In this case, the network encouraged the show’s creators to change the title, though it almost went forward. Other options considered included The Whole Truth, but they ultimately landed on The Good Wife, which shifted the attention to the lead female character instead of the bastard man.
3 LOST (Nowhere)
Both titles are snappy and perfectly describe the series about a group of survivors from a plane crash who end up on a mysterious island where mysterious things keep happening. Nowhere would have been just as good, in our opinion, but producers J.J. Abrams and Damon Lindelof liked LOST much better.
Those who have watched the series might appreciate the hilarity in a potential title Nowhere, but LOST still worked perfectly, and has become one of the most iconic and frequently discussed and debated series of our generation.
2 This Is Us (36)
Into more recent times, series name changes still happen all the time.

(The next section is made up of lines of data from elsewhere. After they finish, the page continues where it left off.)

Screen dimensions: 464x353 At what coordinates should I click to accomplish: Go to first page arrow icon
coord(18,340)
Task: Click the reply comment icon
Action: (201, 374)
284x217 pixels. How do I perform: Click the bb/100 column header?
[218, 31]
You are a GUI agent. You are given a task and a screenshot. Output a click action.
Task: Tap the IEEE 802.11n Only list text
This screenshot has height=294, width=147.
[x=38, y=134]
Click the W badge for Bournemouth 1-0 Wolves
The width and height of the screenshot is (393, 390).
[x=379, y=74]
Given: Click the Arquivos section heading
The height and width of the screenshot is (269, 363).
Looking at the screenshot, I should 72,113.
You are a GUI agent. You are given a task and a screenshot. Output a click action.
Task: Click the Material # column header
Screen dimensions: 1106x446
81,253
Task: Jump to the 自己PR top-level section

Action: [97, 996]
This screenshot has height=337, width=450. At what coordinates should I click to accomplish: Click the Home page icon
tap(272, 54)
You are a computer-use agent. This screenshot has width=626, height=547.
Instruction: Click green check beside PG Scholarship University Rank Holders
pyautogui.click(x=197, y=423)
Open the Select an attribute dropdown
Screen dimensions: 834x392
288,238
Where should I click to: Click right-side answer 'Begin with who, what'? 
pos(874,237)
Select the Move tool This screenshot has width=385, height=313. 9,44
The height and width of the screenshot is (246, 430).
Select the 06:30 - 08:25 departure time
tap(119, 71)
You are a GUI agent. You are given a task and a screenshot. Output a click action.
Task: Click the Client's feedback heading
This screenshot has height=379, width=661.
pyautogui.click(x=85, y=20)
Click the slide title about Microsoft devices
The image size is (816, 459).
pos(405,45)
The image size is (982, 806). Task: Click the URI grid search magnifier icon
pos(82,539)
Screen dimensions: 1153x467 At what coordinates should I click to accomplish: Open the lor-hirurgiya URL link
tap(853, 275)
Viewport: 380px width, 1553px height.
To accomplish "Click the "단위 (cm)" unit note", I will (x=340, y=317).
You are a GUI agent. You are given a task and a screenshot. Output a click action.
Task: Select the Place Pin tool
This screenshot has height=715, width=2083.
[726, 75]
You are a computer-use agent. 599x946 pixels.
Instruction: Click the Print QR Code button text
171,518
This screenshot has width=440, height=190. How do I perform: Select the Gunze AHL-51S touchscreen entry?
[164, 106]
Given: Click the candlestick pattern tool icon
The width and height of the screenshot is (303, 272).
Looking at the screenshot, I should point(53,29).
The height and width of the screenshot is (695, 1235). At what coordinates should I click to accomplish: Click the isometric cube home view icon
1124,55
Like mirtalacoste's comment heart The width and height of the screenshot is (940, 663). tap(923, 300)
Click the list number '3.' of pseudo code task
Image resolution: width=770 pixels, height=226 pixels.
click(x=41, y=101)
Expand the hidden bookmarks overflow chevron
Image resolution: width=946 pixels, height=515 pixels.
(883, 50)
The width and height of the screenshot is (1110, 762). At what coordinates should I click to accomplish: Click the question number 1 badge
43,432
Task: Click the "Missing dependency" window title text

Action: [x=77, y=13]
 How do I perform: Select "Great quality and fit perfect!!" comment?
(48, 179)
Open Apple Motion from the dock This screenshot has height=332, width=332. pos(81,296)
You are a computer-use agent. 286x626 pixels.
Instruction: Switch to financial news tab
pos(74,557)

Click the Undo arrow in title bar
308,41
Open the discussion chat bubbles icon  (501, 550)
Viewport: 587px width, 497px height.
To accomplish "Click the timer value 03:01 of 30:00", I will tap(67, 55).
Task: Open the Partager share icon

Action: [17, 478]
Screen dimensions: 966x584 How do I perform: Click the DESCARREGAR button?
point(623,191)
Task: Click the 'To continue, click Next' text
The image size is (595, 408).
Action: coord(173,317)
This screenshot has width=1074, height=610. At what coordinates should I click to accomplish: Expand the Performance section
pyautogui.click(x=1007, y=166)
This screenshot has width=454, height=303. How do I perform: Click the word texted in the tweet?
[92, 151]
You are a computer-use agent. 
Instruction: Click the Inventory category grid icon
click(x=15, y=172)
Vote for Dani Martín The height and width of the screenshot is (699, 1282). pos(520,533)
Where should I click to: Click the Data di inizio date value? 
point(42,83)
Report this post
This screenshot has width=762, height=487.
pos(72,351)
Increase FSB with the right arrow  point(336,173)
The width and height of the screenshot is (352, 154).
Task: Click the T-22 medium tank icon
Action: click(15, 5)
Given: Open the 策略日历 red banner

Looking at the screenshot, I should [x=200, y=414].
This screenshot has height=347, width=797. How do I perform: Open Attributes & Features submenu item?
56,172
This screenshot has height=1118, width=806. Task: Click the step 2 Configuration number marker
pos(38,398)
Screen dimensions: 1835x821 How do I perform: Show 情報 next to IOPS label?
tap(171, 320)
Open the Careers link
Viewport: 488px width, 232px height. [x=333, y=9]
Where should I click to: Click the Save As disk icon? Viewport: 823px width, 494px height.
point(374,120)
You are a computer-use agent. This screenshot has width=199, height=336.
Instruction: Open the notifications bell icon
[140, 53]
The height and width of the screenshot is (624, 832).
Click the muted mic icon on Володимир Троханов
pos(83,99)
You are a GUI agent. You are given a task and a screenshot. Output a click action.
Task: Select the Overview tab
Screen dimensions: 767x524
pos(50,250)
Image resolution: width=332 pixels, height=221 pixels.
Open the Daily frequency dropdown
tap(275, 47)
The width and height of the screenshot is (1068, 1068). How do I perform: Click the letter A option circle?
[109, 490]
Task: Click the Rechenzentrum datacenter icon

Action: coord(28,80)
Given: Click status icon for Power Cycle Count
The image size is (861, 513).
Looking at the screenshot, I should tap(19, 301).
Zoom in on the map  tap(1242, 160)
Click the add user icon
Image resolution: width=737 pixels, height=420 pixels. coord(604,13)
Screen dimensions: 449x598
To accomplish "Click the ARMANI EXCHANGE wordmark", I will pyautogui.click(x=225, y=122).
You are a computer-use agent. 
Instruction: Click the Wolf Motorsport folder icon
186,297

One of the most recent ones is the widely popular This Is Us, which was originally going to be named 36, presumably relating to the age of the three Pearson children when the pilot episode began.
Dan Fogelman, creator, pitched the series as a show about “us” and, well, the rest is history. Now the series, which follows the Pearson family, flipping back and forth through different times in their lives, from childhood to being adults with their own families, has viewers crying and emotional after every episode.
1 Stranger Things (Montauk)
Montauk, a place in the town of East Hampton in Suffolk County, New York, was almost going to be the name for the popular sci-fi series Stranger Things, which was originally going to be set there. There’s also a well-known conspiracy theory called the Montauk Project that alleges secret U.S. government projects occurred there pertaining to psychological warfare and time travel.
So it’s no surprise that the creators of the series were intrigued and inspired by Montauk, and wanted to use the name. In fact, Montauk was used as a working title for the Netflix show before it was eventually renamed to its more cryptic but still catchy title.